Our son liked the story’s final line – Frederick Jaeger hoping that K9 is “TARDIS trained” – so much that it overshadowed the big explosion. For me, Jaeger and K9 and Louise Jameson are pretty much the only things about this one worth watching. It’s worse than I remembered it, ponderous and boring, with some of the most poorly staged gunfights in the whole series. The next one’s better.

Doctor Who: The Invisible Enemy (parts one and two)

When I first watched Doctor Who in 1984, I missed several of the stories in season fifteen because of family travel or whatever. I missed the first three stories – “Fang Rock,” this one, and “Image of the Fendahl” – and the last one of the season. So K9 was a big surprise to me, and because when you’re a twelve year-old boy, the desire not to have other people mock your childish interests is like a survival code, it wasn’t a nice one. I couldn’t believe this show suddenly had a cute robot. He predates R2-D2, incidentally. This story was taped a month before the American premiere of Star Wars.

Seven is so much nicer an age than twelve. Our son was instantly charmed by K9. He got up and walked to the television, wide-eyed, and pointed at K9 just in case we missed it. “Look! It’s a robot dog!” He’s going to be so happy when K9 comes along at the end of this story.

I asked whether K9 is the best thing about this serial and Marie instantly interrupted “Yes!” I did warn her that this story is what happens when Dr. Science is not paying any attention at all to the script. I’ve never really cared for it either, but I’d forgotten just how good part one is. There’s a real sense of menace and mystery about the strange space infection, and I really like the design of the Titan base. The visual effects range from passable to regrettable as always, but all the other elements of this adventure – K9, the clones, the shrinking, the journey into the Doctor’s brain, that shrimp costume – are so much more memorable, mostly for all the wrong reasons, than the fabulous first episode. The dropoff is unbelievably steep.

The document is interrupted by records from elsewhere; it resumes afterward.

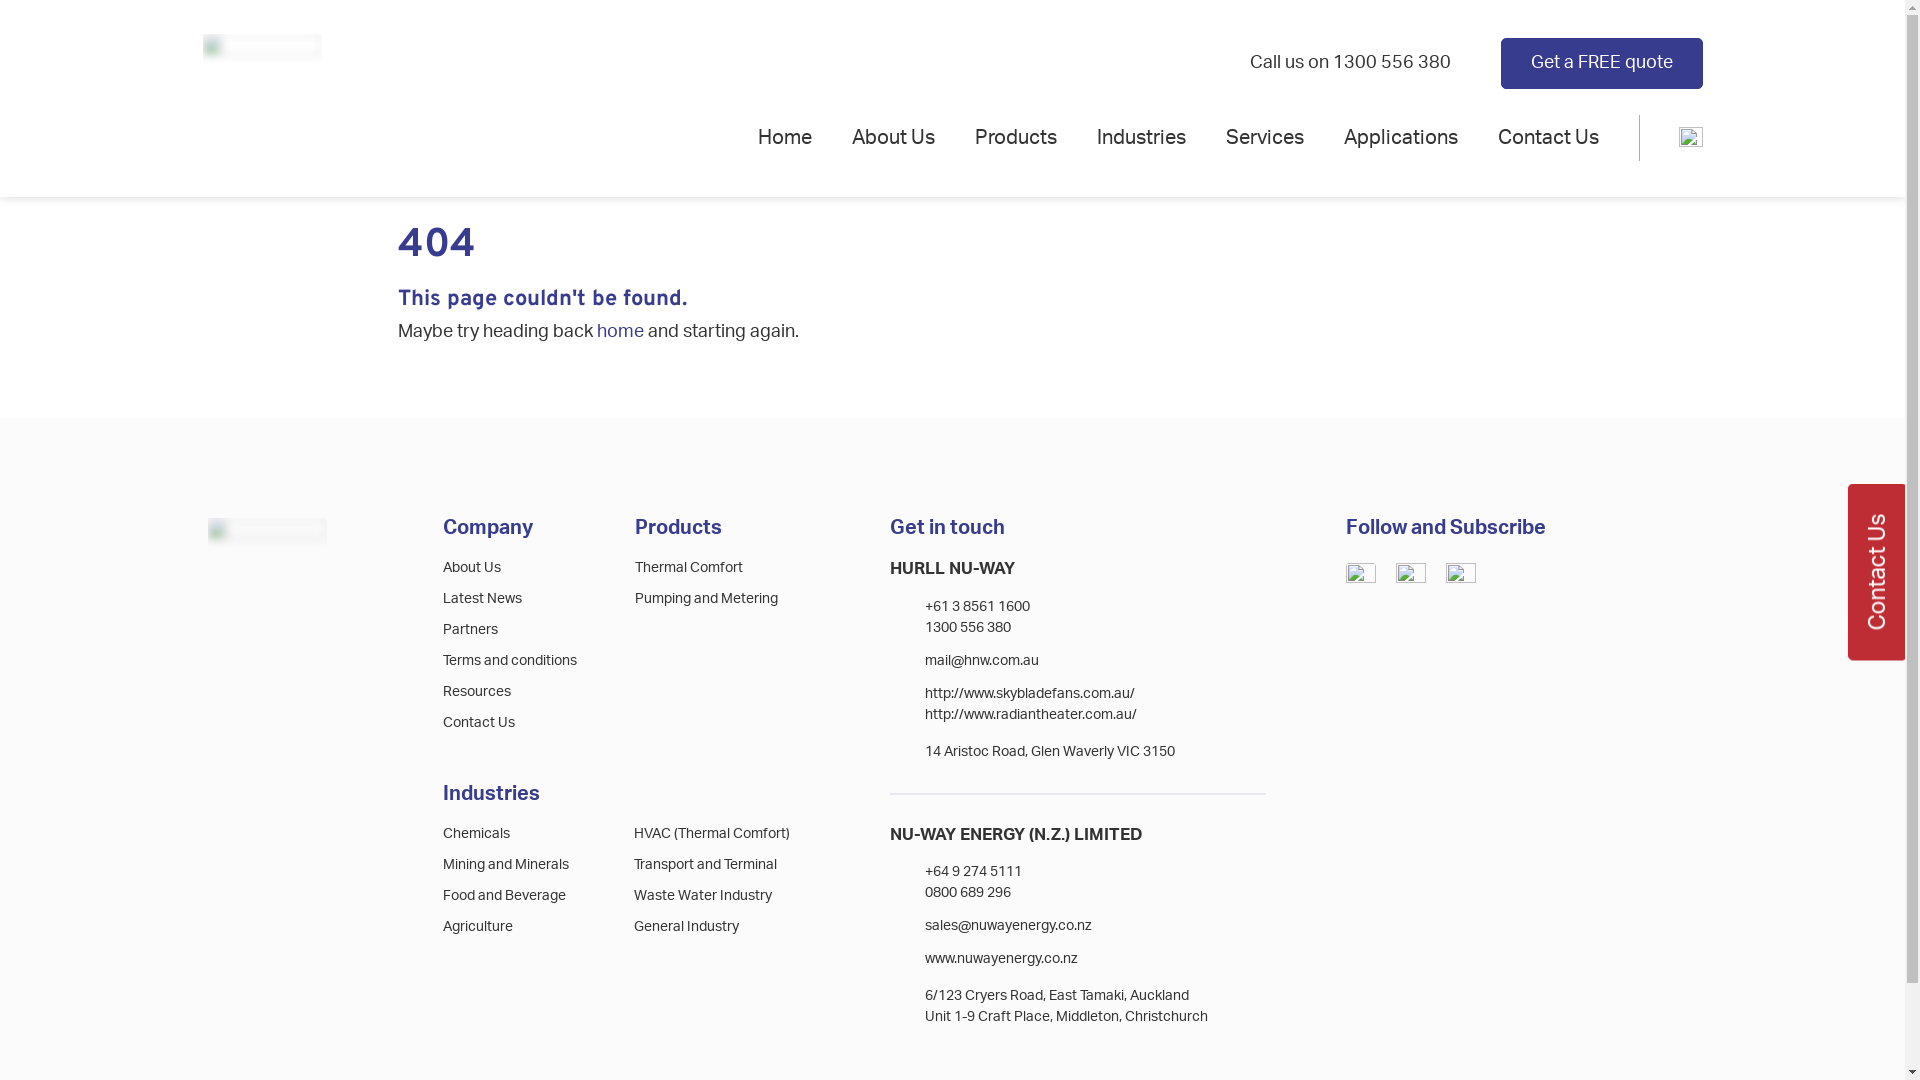 The width and height of the screenshot is (1920, 1080). Describe the element at coordinates (441, 690) in the screenshot. I see `'Resources'` at that location.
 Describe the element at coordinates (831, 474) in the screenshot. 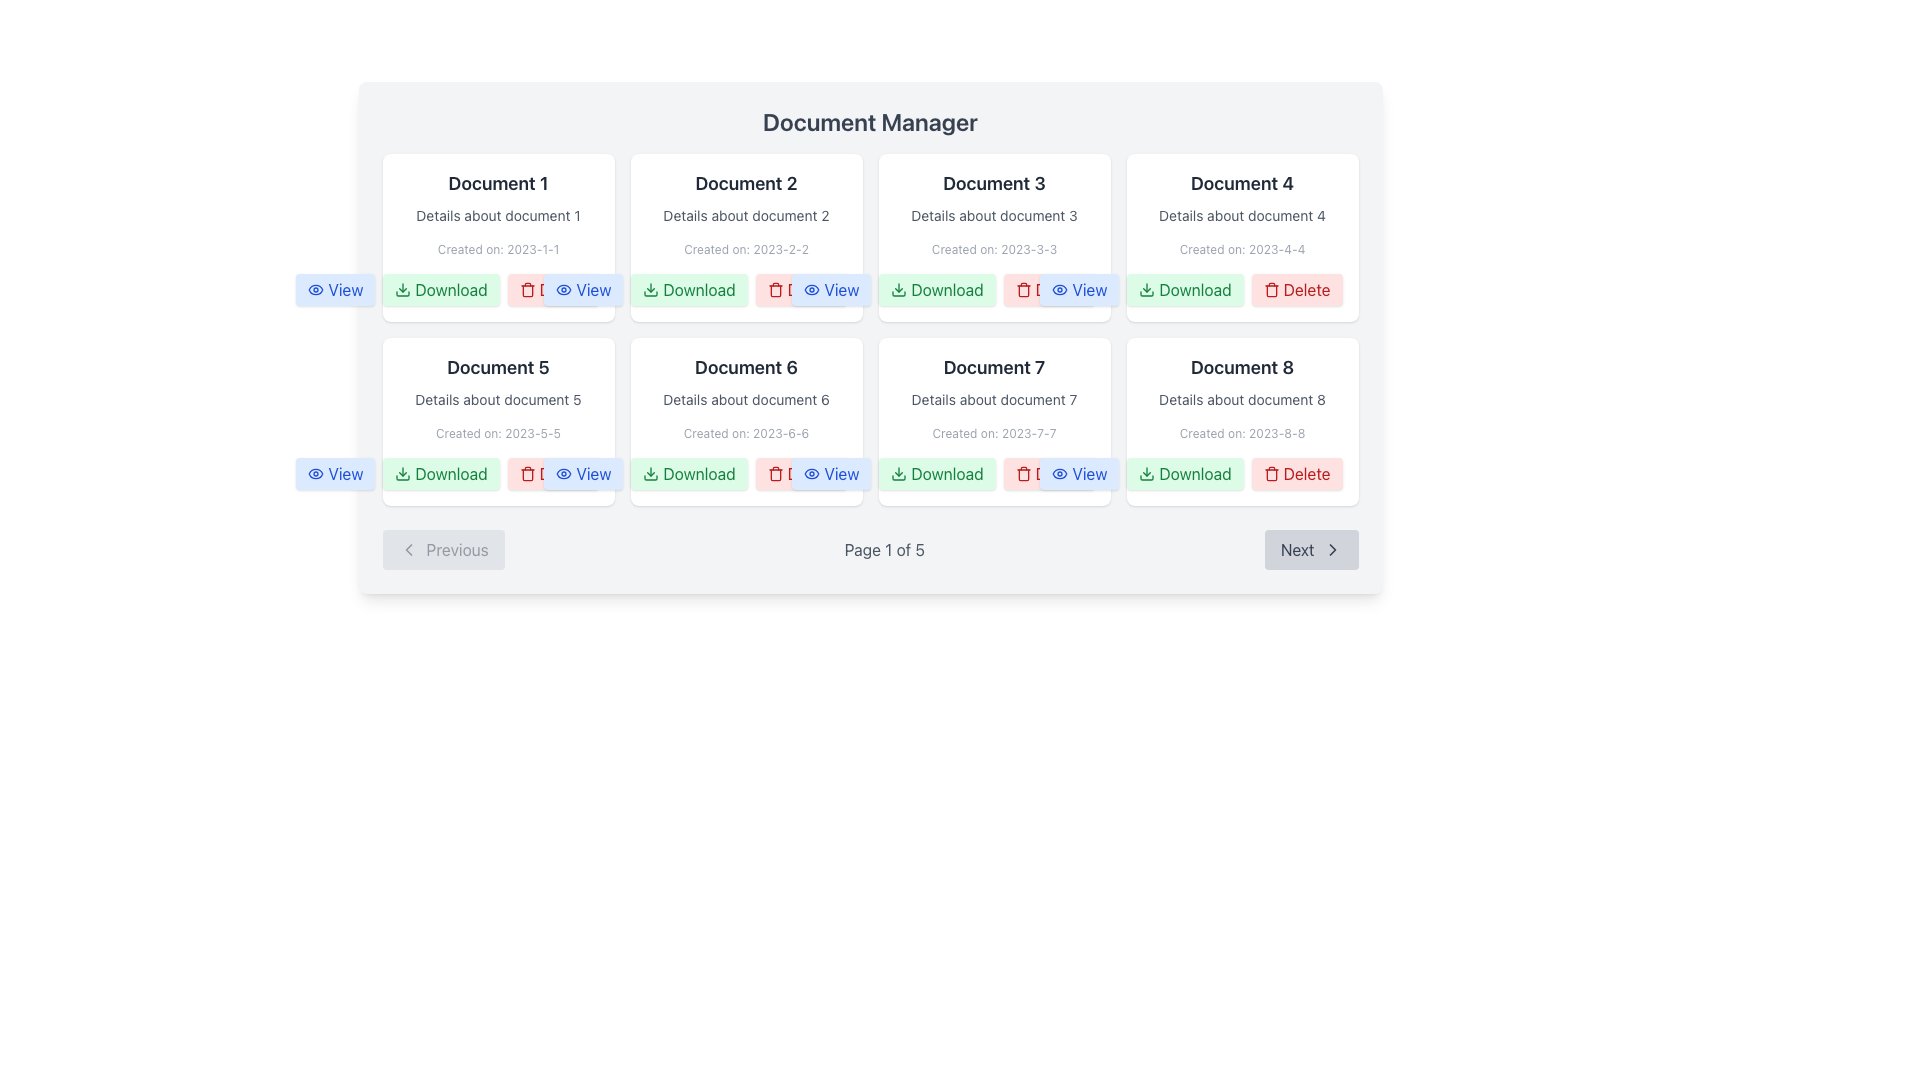

I see `the 'View' button in the sixth card (Document 6) on the second row of the grid` at that location.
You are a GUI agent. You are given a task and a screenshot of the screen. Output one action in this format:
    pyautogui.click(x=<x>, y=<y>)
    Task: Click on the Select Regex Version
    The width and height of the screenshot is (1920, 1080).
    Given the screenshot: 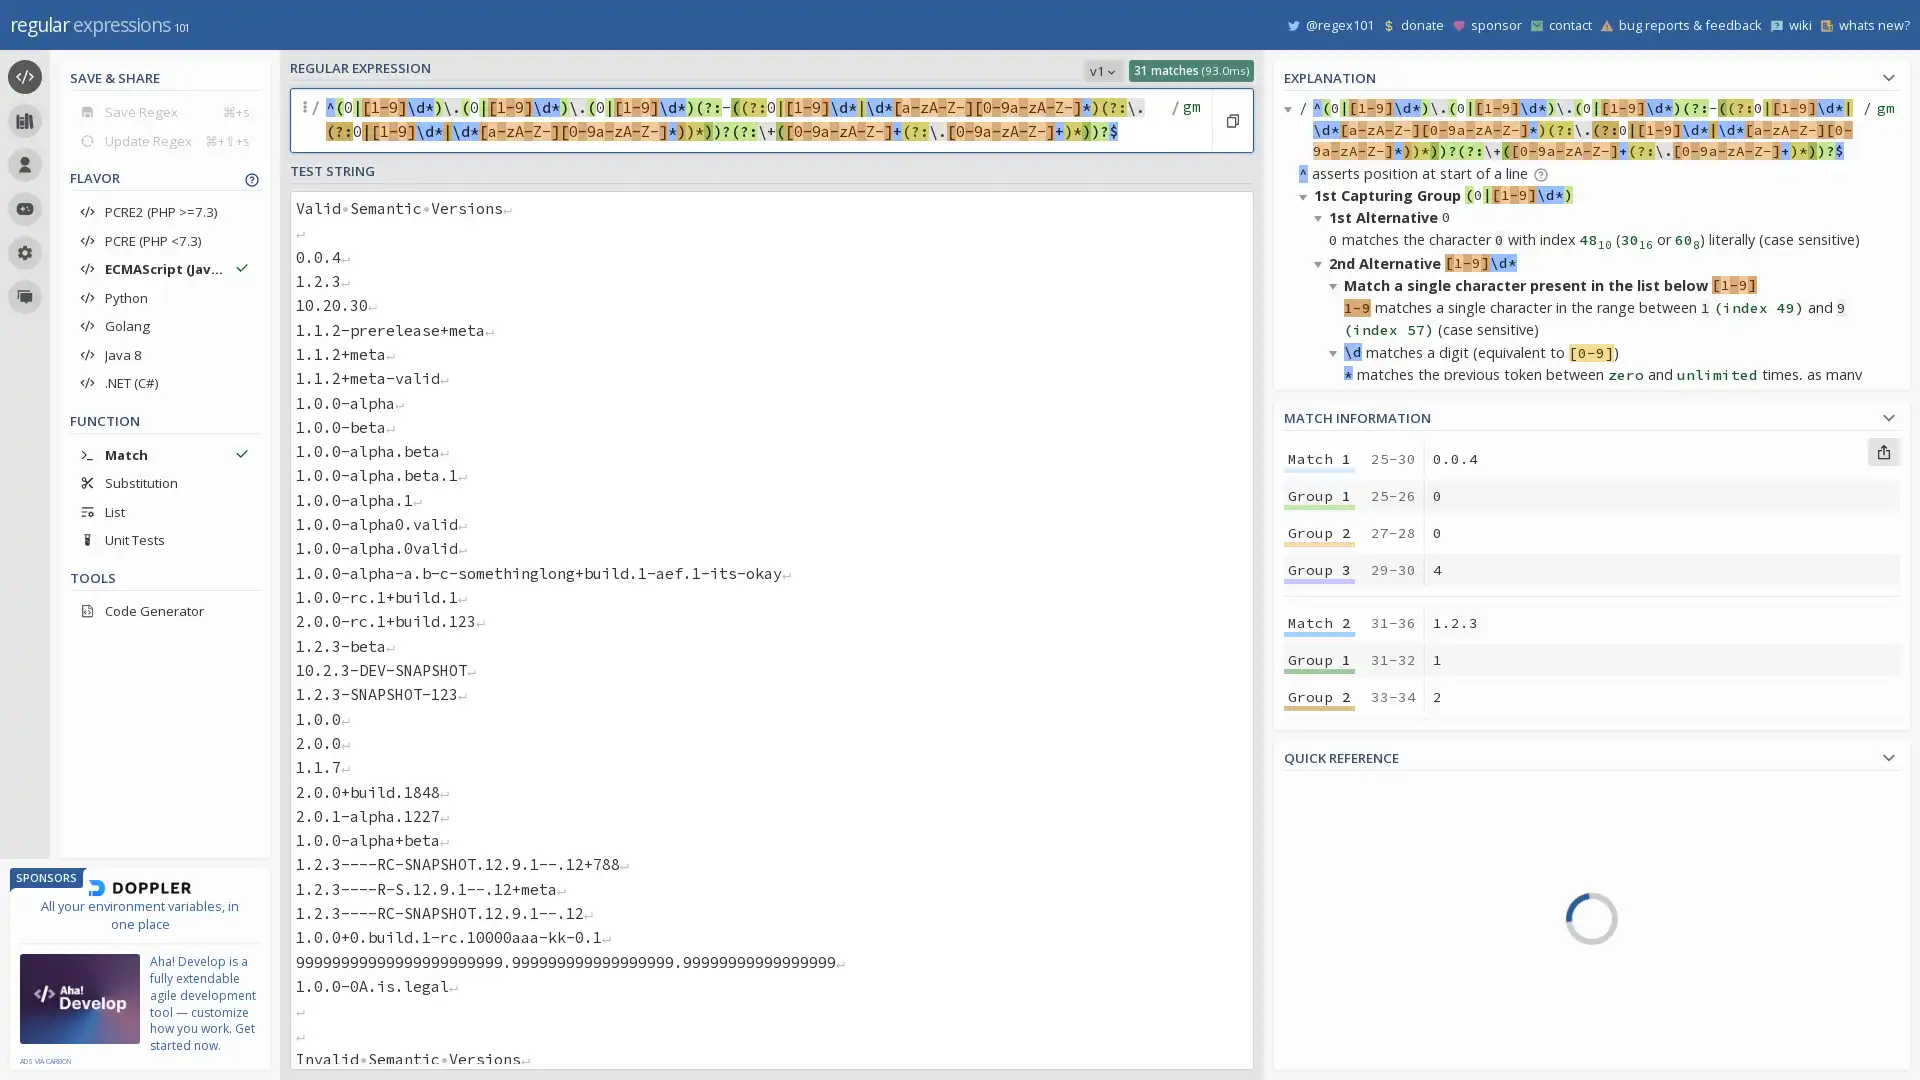 What is the action you would take?
    pyautogui.click(x=1102, y=69)
    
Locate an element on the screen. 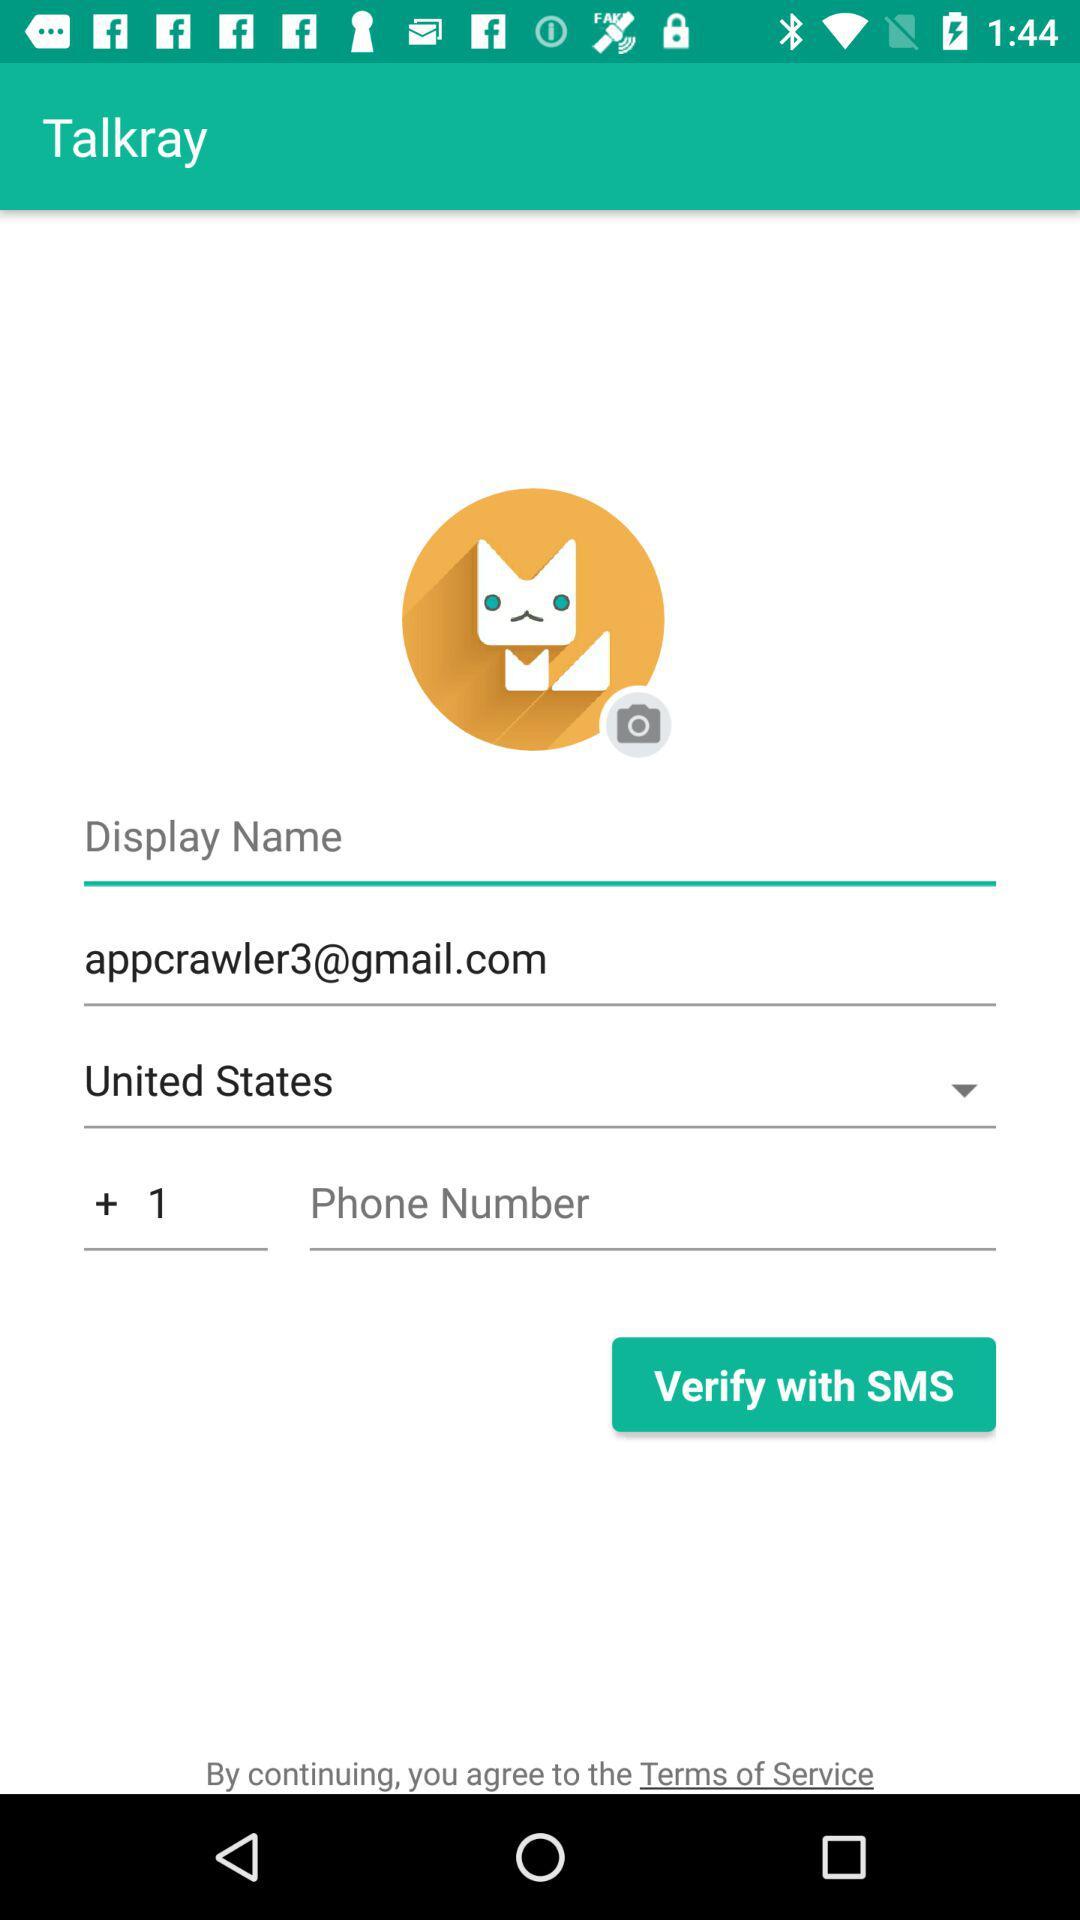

Anyway, so this story was written by veterans Bob Baker and Dave Martin, and the memorable guest stars include Frederick Jaeger, as K9’s master Professor Marius, and Michael Sheard, as one of the infected bunch from the Titan base. This was a very rushed production and it badly, badly needed another draft of the script, preferably one where the clones wear basic orange jumpsuits and maybe some scuba gear! Episode one was far better than I remembered it, and episode two was about as lousy. But our son thought episode one was creepy and scary, and episode two has K9 in it, and would not agree.